The trusted boundary is exactly:

• ZFC,
• two strongly inaccessible cardinals $\kappa_1 < \kappa_2$,
• the Verum trusted kernel (crates/verum_kernel/).

Nothing else is admitted. The boundary is enforced by the kernel-side invariant verum_kernel::mechanisation_roadmap::msfs_self_contained() and by the corpus-side Verum-language theorem msfs_self_containment_theorem; both are re-checked on every build.

Run verum audit --bundle inside verum-corpus/ for the one-command L4-readiness verdict.

Setting: technical preliminaries

The work takes place inside $\mathrm{ZFC}$ augmented by two inaccessible cardinals $\kappa_1 < \kappa_2$, providing Grothendieck universes $\mathbf{U}_1 \subset \mathbf{U}_2$ sufficient for the $2$-categorical machinery. Categorical framework follows Kelly 1982 ($2$-categories), Lurie HTT 2009 and HA 2017 ($(\infty, 1)$-categories and higher algebra), Riehl–Verity 2022 ($\infty$-cosmoi), Adámek–Rosický 1994 (accessible functors). Bibliography is embedded in the source; no BibTeX pass is required.

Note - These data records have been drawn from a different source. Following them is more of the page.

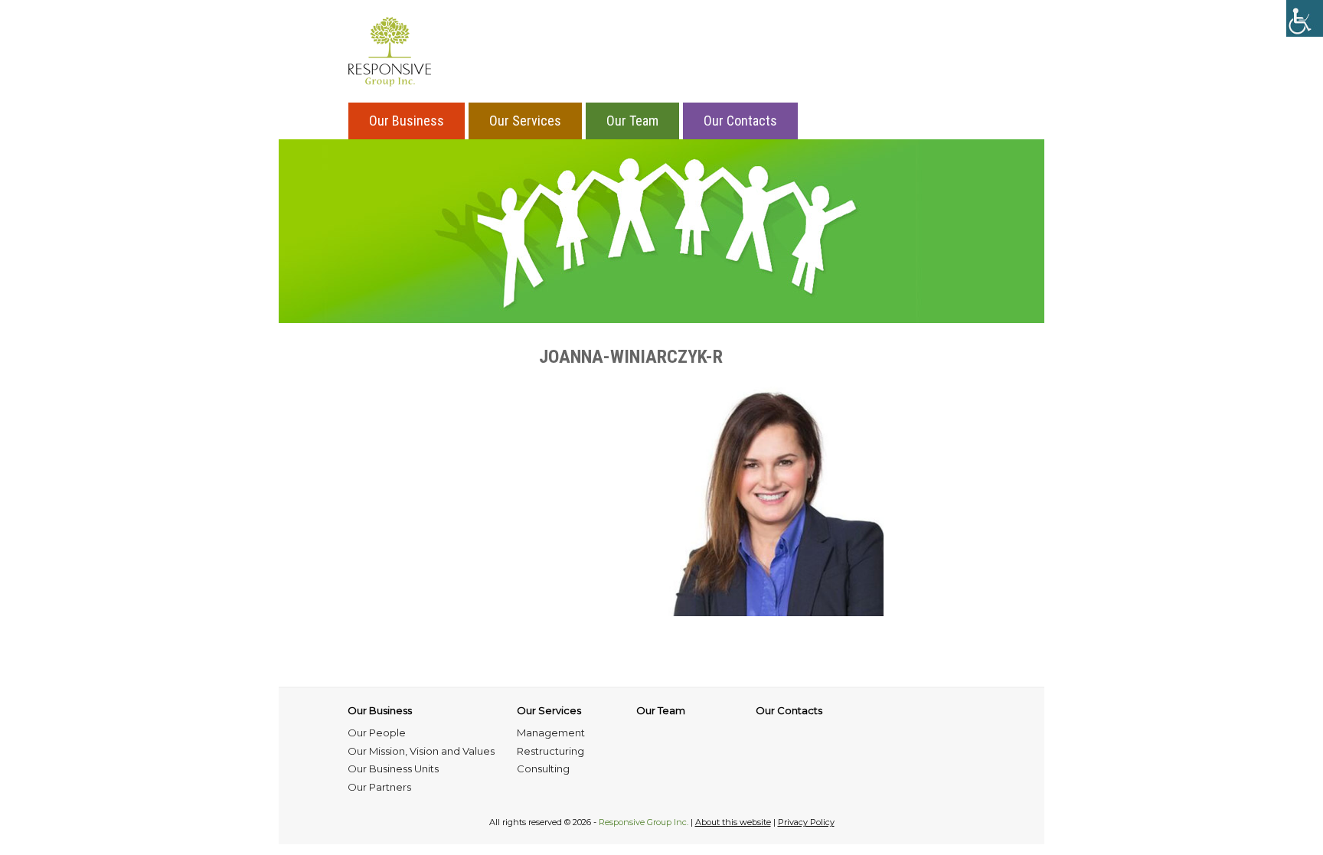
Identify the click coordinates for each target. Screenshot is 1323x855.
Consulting (543, 768)
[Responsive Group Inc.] (390, 51)
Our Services (525, 121)
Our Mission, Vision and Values (421, 751)
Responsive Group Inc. (643, 822)
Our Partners (379, 787)
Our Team (632, 121)
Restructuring (550, 751)
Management (551, 732)
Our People (377, 732)
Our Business (406, 121)
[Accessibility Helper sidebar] (1304, 18)
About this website (733, 822)
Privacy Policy (806, 822)
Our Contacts (740, 121)
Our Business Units (393, 768)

No foundation is privileged. The argument is stated inside $\mathrm{ZFC} + 2\text{-inacc}$ as a concrete choice, but the claims are transferable to any Rich-metatheory satisfying (R1)–(R5). No empirical commitments are made.

Repository layout

math-msfs/
├── paper-en/
│   ├── paper.tex           LaTeX source (English)
│   └── paper-mini.tex      Minimal variant for fast iteration
├── paper-ru/               Russian 1-to-1 translation (in progress)
├── scripts/
│   └── build-paper.ts      Build / arXiv / Zenodo packaging (Bun)
├── .gitignore
├── LICENSE                 CC BY 4.0 (paper) + MIT (scripts)
└── README.md

Build

Requires TeX Live 2023+ (pdflatex) and Bun for the build script.

# Compile PDF → paper-en/msfs-paper.pdf
bun scripts/build-paper.ts

# Package arXiv tarball → paper-en/afn-t-arxiv.tar.gz
bun scripts/build-paper.ts --arxiv

# Package Zenodo deposit → paper-en/zenodo/
bun scripts/build-paper.ts --zenodo

bun scripts/build-paper.ts --help

Three pdflatex passes for cross-references and TOC finalization; inline bibliography (\begin{thebibliography}); no BibTeX run.

Direct compilation without Bun:

cd paper-en
pdflatex paper.tex
pdflatex paper.tex
pdflatex paper.tex

Relationship to Diakrisis

MSFS is the self-contained formal core of the Diakrisis meta-structural mathematical programme. MSFS uses only standard categorical notation ($\mathcal{F}$, $\rho$, $\mathfrak{M}$, $(\infty, n)$-Cat) and makes no reference to Diakrisis-specific primitives ($\langle!\langle \cdot \rangle!\rangle$, $\mathsf{M}$, $\alpha_\mathrm{math}$, $\sqsubset_\bullet$) or applied assemblies. Correspondence between Diakrisis theorem numbers and MSFS labels:

Diakrisis	MSFS
AFN-T (combined)	Theorem thm:afnt (§5–§6)
Five-axis absoluteness	Theorem thm:five-axis (§7)
Intensional refinement closure	Theorems thm:I-existence, thm:slice-locality (§8)
Meta-classification	Theorems thm:meta-cat, thm:meta-mult, thm:meta-stab (§9)

Citation

Sereda, M. (2026). The Moduli Space of Formal Systems: Classification,
Stabilization, and a No-Go Theorem for Absolute Foundations.

BibTeX:

@misc{sereda2026msfs,
  author = {Sereda, Max},
  title  = {The Moduli Space of Formal Systems: Classification,
            Stabilization, and a No-Go Theorem for Absolute Foundations},
  year   = {2026}
}

Licence

• Paper content (paper-en/, paper-ru/): Creative Commons Attribution 4.0 International (CC BY 4.0). See LICENSE.
• Build scripts (scripts/): MIT License. See LICENSE §B.

CC BY 4.0 is the standard arXiv/Zenodo-compatible licence for open-access mathematical work. Both licences permit redistribution and modification with attribution.